Could you express the rows below as a Markdown table with the columns No. and Line, numbering each row and skipping any blank ones? Leave the pictures out of your answer.

..............................

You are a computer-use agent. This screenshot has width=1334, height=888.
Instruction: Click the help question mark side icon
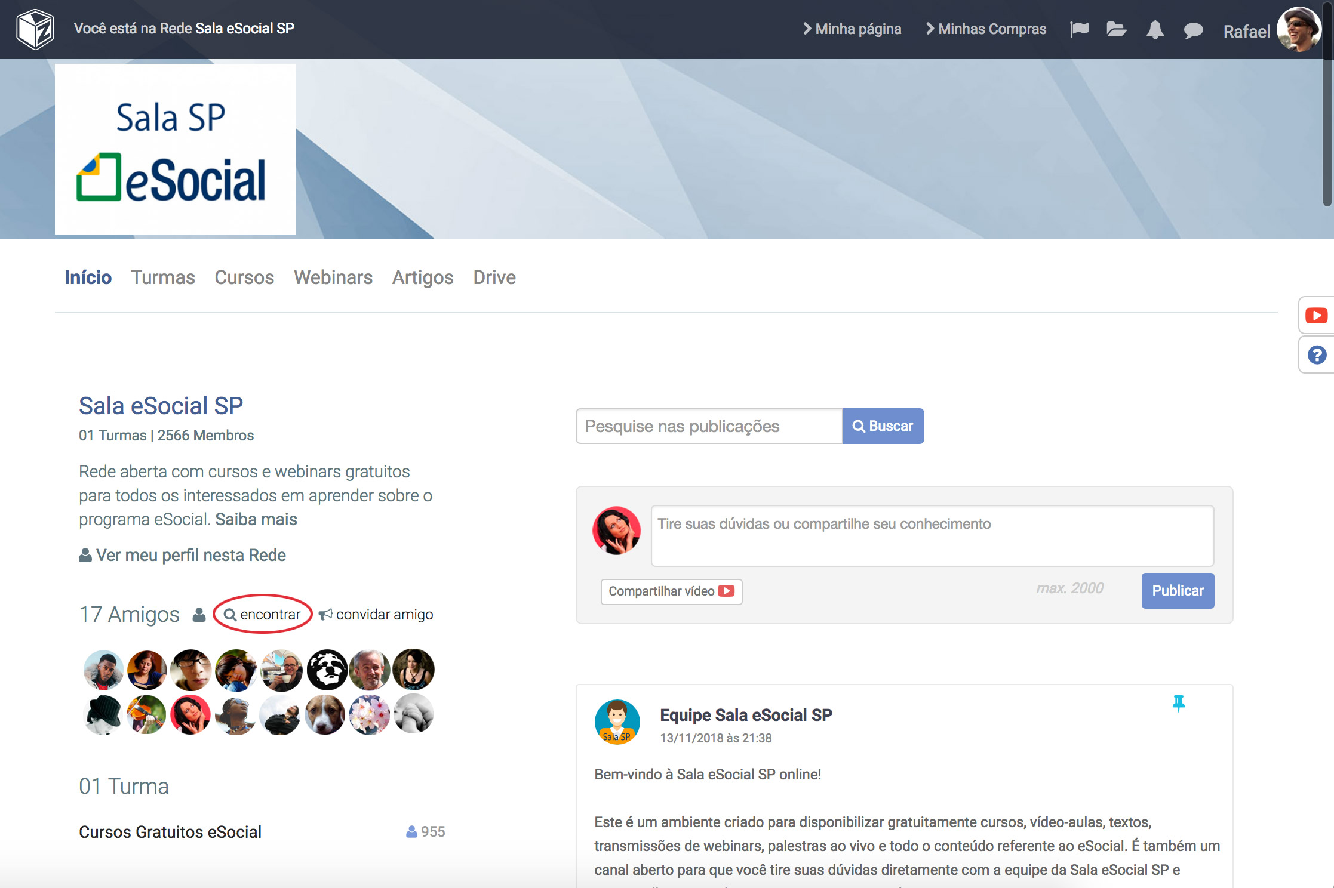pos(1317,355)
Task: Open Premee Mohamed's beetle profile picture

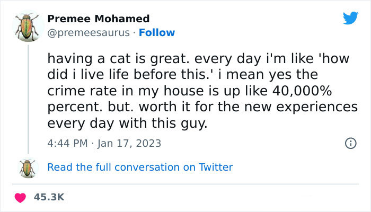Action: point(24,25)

..............................

COMPLETED TASK:
| No. | Line |
|---|---|
| 1 | You are a computer-use agent. This screenshot has width=1334, height=888. |
| 2 | Instruction: Click the help question mark side icon |
| 3 | pos(1317,355) |
| 4 | Task: Open Premee Mohamed's beetle profile picture |
| 5 | Action: point(24,25) |